A un certo punto, dopo la fuga sull’Angliru, Mattia Cattaneo ci la creduto, poi il grande sogno si è infranto a 3,5 chilometri dall’arrivo di Puebla de Sanabria e la tappa l’ha vinta Philipsen. Quando il vento si è messo contro e dietro i rivali si sono messi a tirare. E’ partito a circa 30 chilometri dall’arrivo, mollando la compagnia della grande fuga nata dopo appena 40 chilometri nella tappa più lunga della Vuelta (230,8 chilometri), corsa con il freddo più freddo. Il percorso era tutto un su e giù, con sei salite come colline, dal nome magari poco minaccioso ma capaci di sommare un dislivello di quasi 4.000 metri.
La fuga giusta
Colpetti di tosse frammentano il discorso. Dopo la tappa c’è stato il controllo, poi s’è trattato di tornare al pullman e fare la doccia. A quel punto, con l’acqua calda che riportava la voglia di parlare, la sua ricostruzione comincia.

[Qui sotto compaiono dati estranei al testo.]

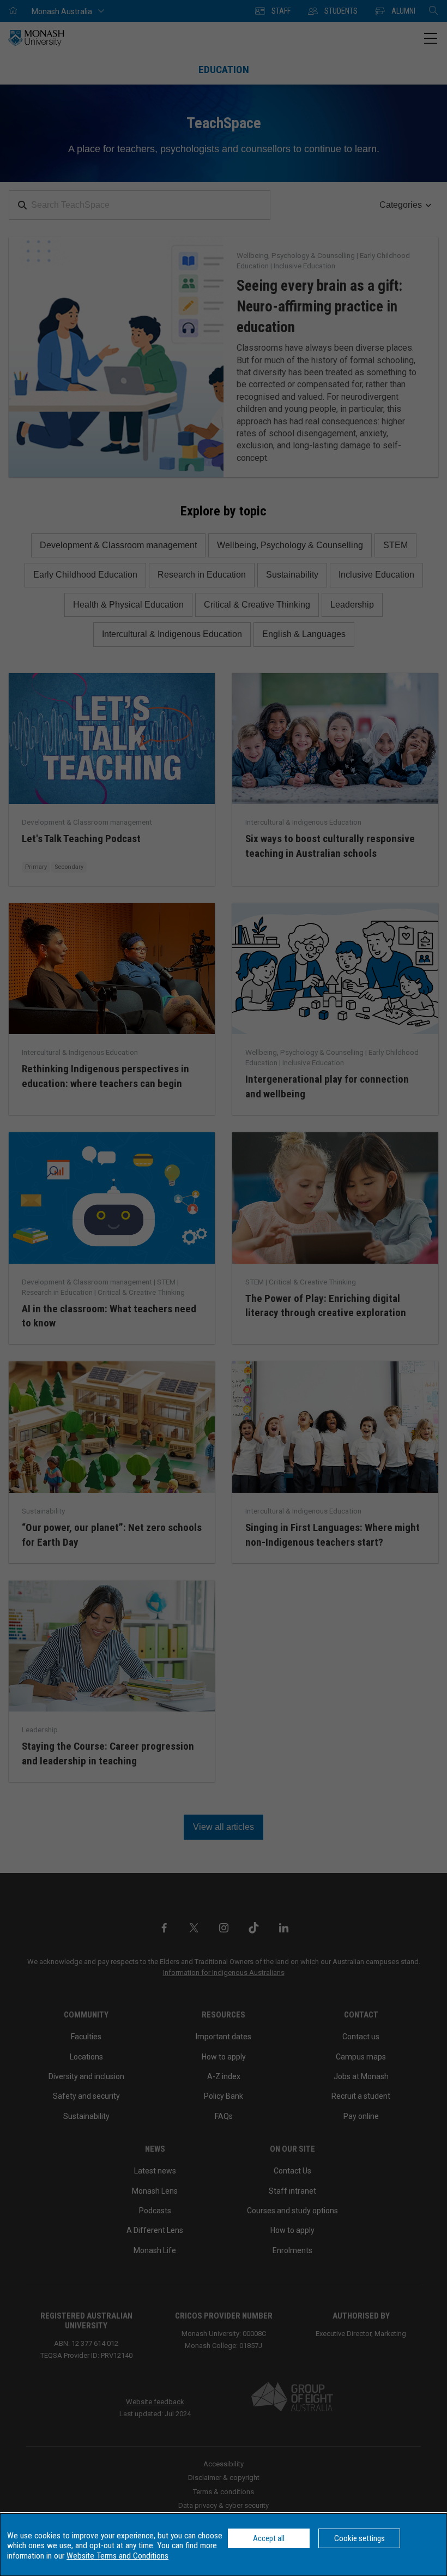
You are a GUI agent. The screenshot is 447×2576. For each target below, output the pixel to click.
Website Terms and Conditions (117, 2556)
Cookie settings (359, 2538)
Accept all (269, 2538)
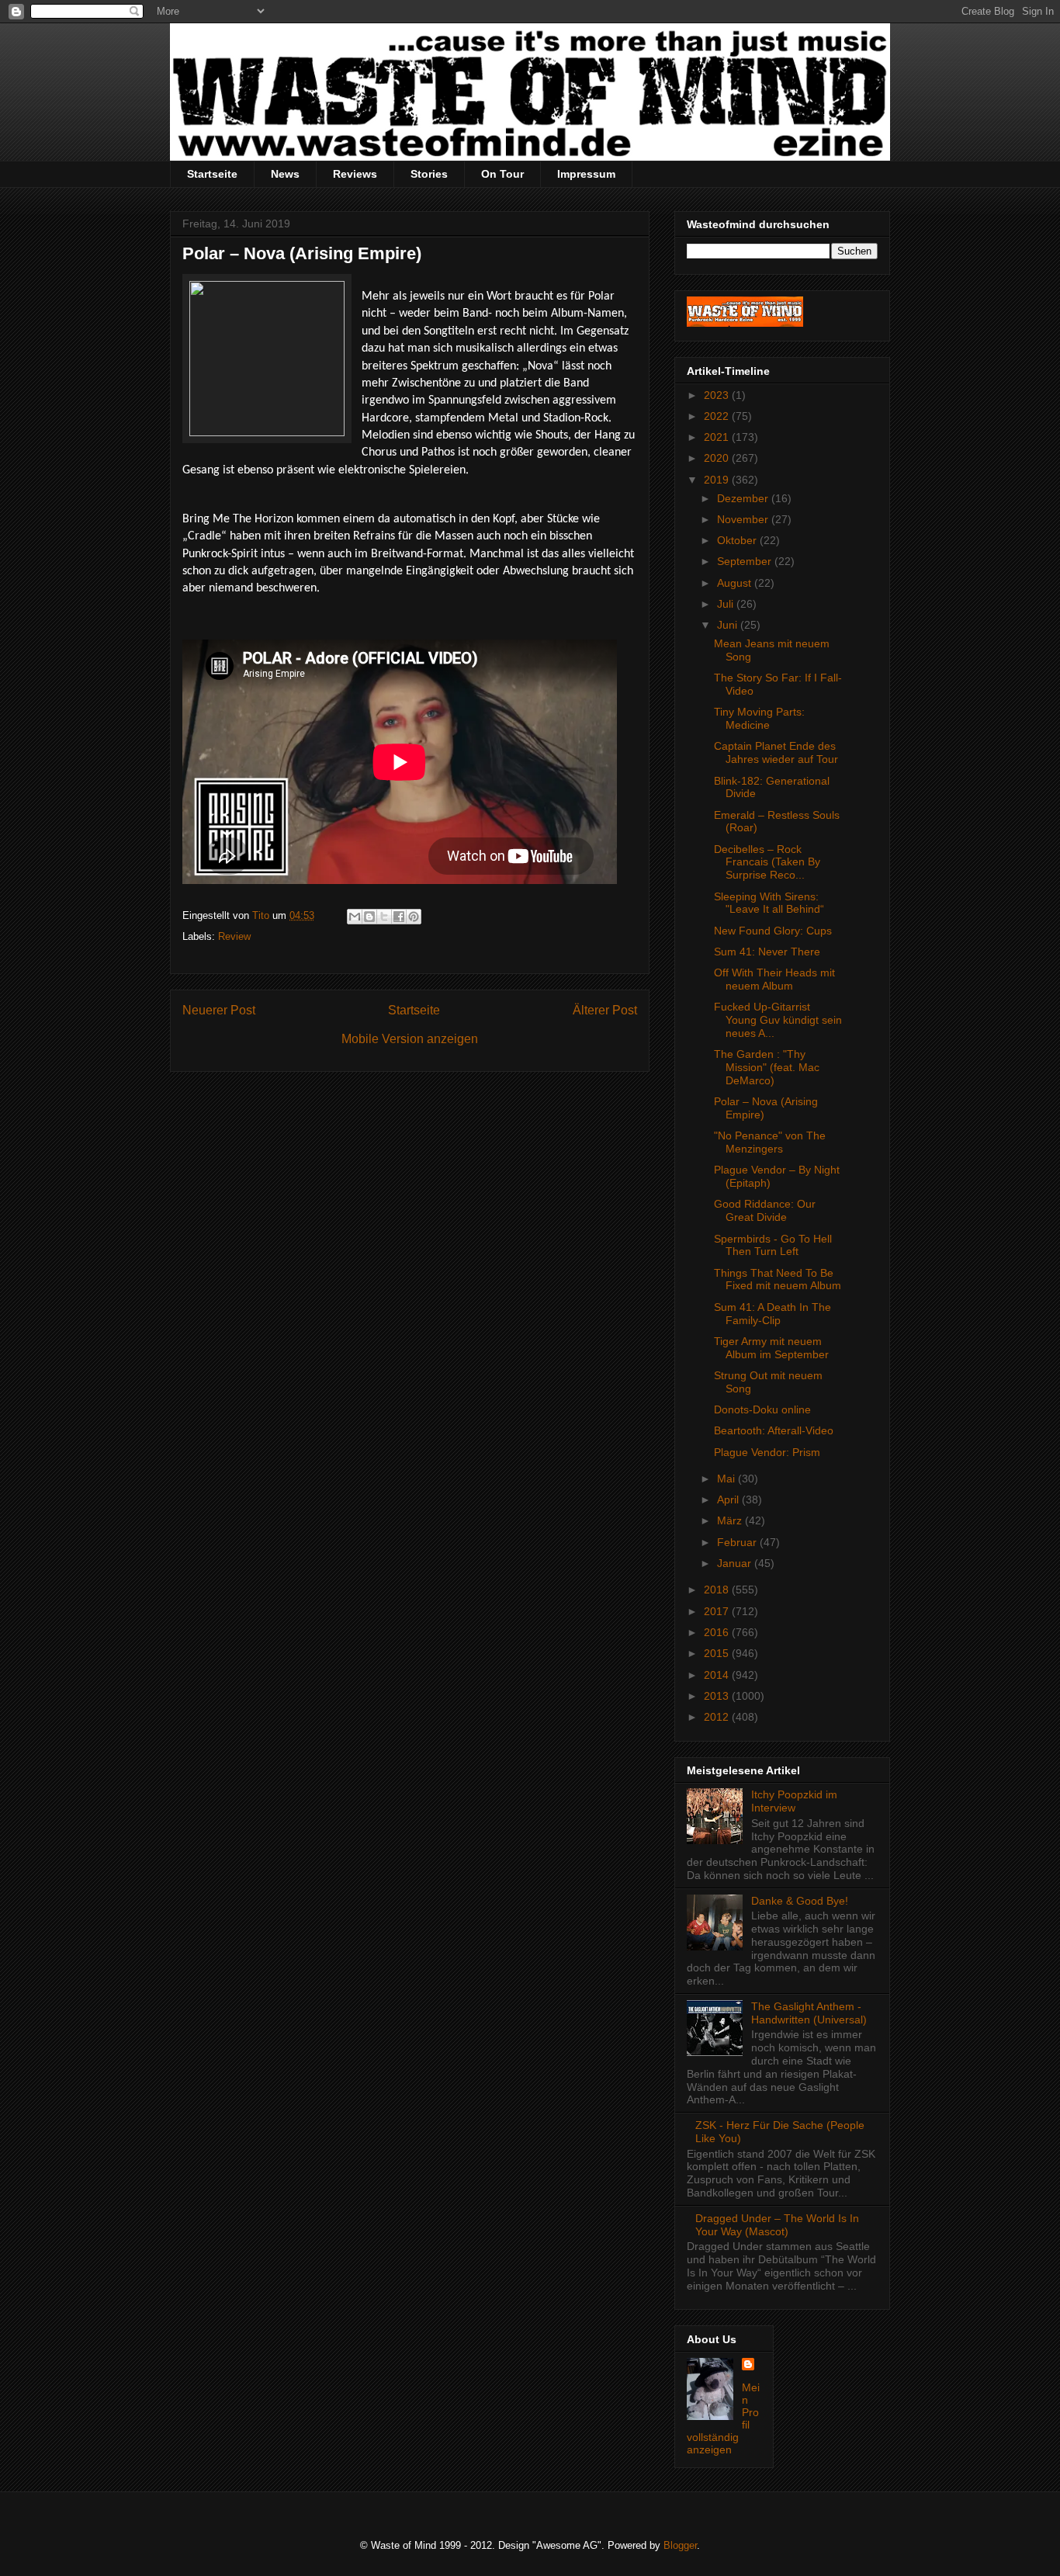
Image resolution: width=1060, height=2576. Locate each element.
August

«Alla fine non c’era tanto freddo – dice – mentre all’inizio ci ha fatto battere i denti. Io ho l’abitudine di partire sempre davanti e dopo 40 chilometri ho cominciato a vedere scatti e controscatti e una fuga che partiva con gente come Luis Leon Sanchez, Guillaume Martin e Rojas. C’erano due Sunweb, due Mitchelton. Era una bella fuga e io comincio a sentire le sensazioni giuste. Servirebbe la quarta settimana…».
Contro il vento
Lo scatto è stato giusto. La salita è il suo terreno e l’ha gestita, senza che dietro guadagnassero chissà quanto. Poi quando la discesa si è addolcita e la strada si è allargata, sono iniziati i guai.

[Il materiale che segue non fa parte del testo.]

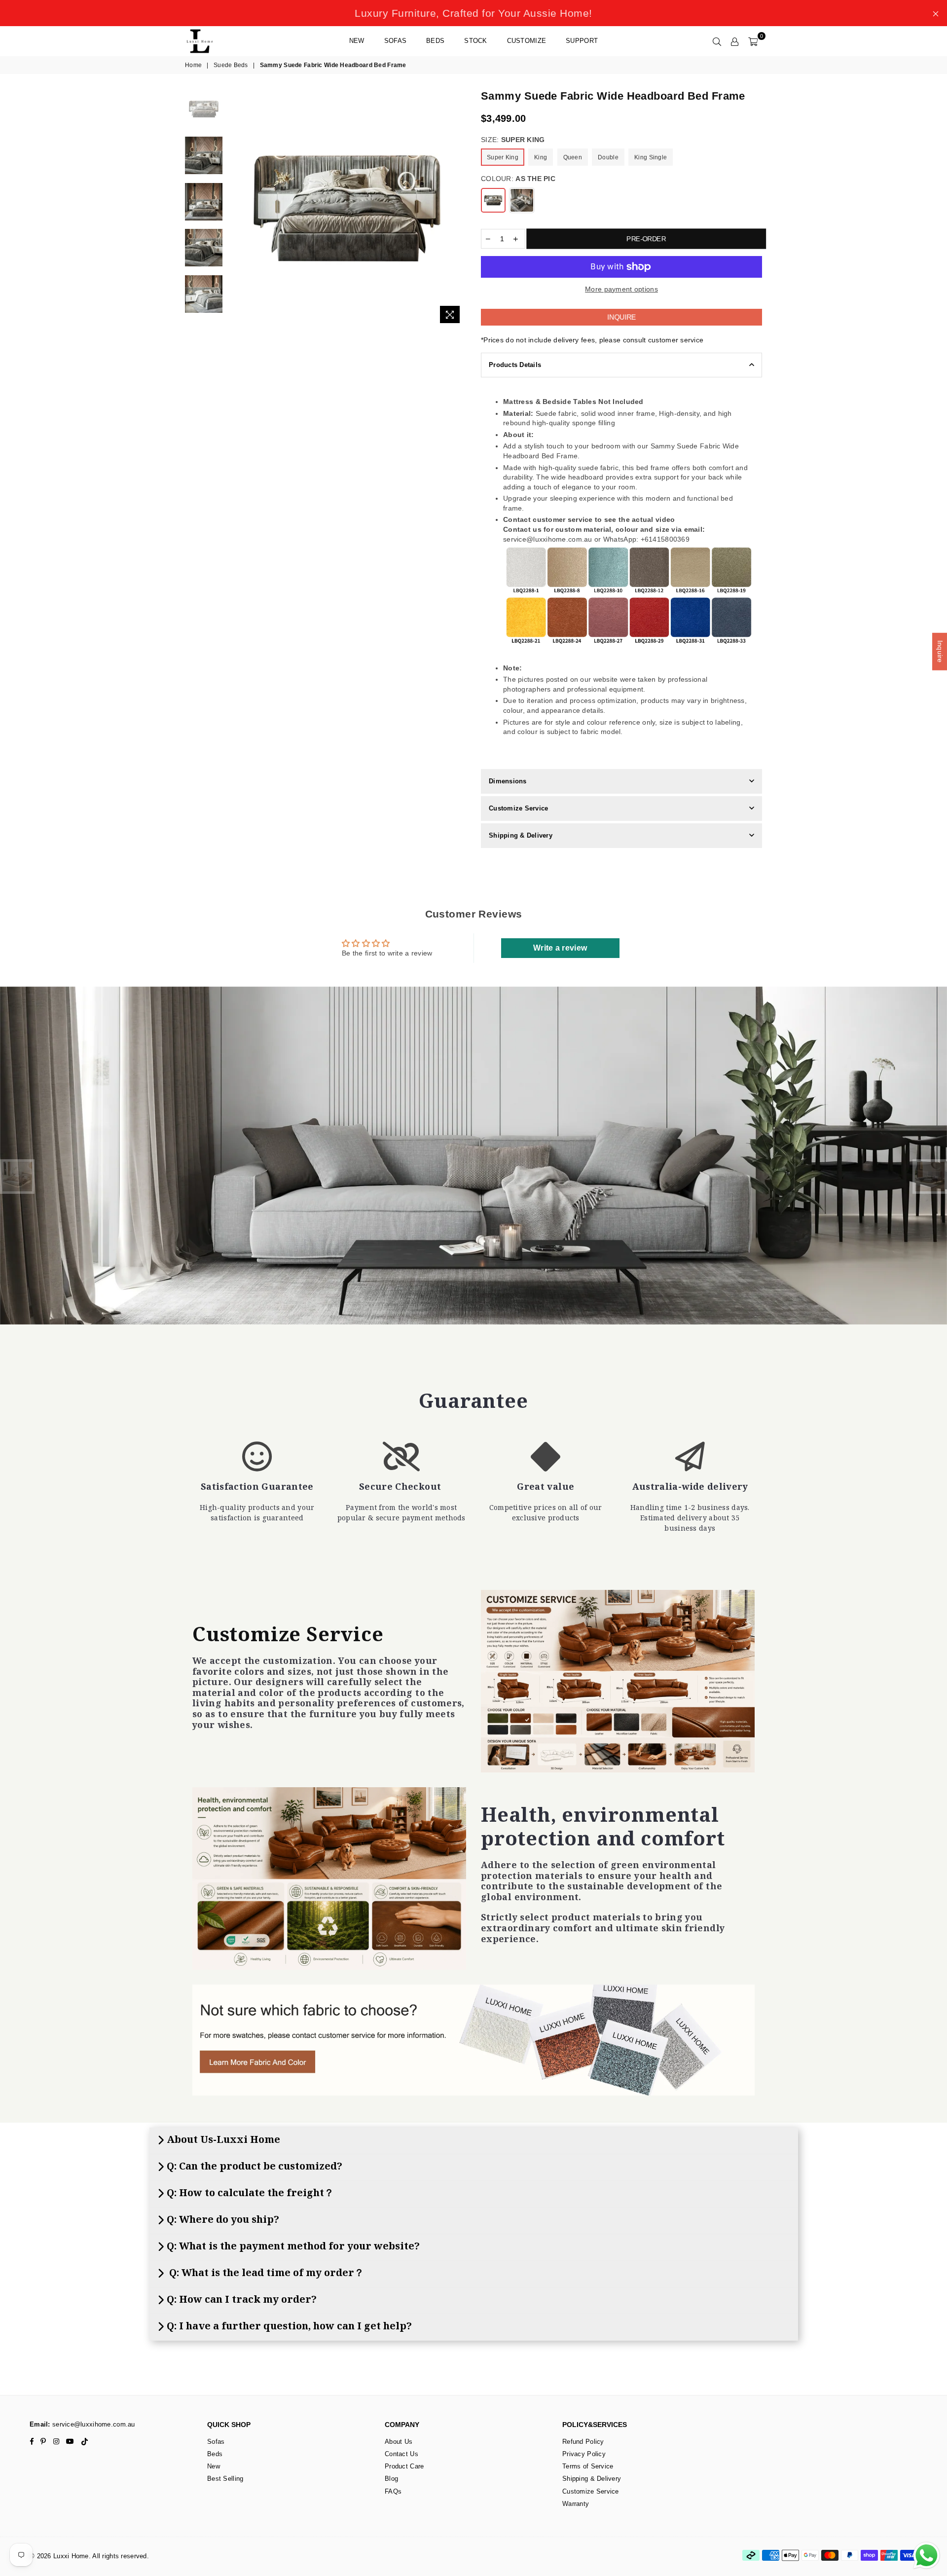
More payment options (621, 289)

«Era dura con quel vento in faccia – dice – sarebbe bastato quel pizzico di fortuna di non trovarlo. Ho capito di avere i minuti contati quando sono arrivato con circa un minuto a 10 chilometri dall’arrivo. La strada si è allargata, la discesa è diminuita fino a un 2-3 per cento e il vento era teso. Dietro tiri cinquanta metri e ti sposti, davanti tiri sempre e non hai scampo. Il rammarico c’è, come ogni volta che vedi la vittoria e poi ti scappa. Ma so di aver dato tutto, per cui non c’è rimpianto…».
Urlo Philipsen
Sul traguardo Philipsen, che ha 22 anni e veste la maglia della Uae Team Emirates, ha cacciato un urlo animalesco, festeggiando per la prima tappa vinta in un grande Giro. Alle sue spalle, ugualmente sollevati ma certo meno euforici, gli uomini di classifica hanno apprezzato la neutralizzazione della tappa ai meno tre dall’arrivo: scelta della Giuria che ha permesso agli atleti di vertice di andare a letto con la stessa classifica di ieri.

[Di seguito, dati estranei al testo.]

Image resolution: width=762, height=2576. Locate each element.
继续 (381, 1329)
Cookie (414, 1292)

«E’ fantastico – dice Philipsen – non posso descrivere quanto io sia felice per questa vittoria. Significa tanto per me. Ho aspettato il momento giusto per tutta la Vuelta e oggi è arrivato in modo proprio inatteso. Ci sono state tante squadre a controllare la corsa. La fuga era forte e ben assortita, ma ho visto il vento e posso dire che stare davanti era davvero duro. Ho cominciato a crederci chilometro dopo chilometro, ma stamattina non mi sarei mai aspettato una volata di gruppo. A me piacciono gli arrivi in leggera salita, questo era perfetto per me».
Con il passare dei giorni sembra sempre più chiaro che la Vuelta si deciderà sabato sulla Covatilla. A meno che Carapaz, non fidandosi di poter recuperare 39 secondi nel testa a testa, decida di inventarsi qualcosa.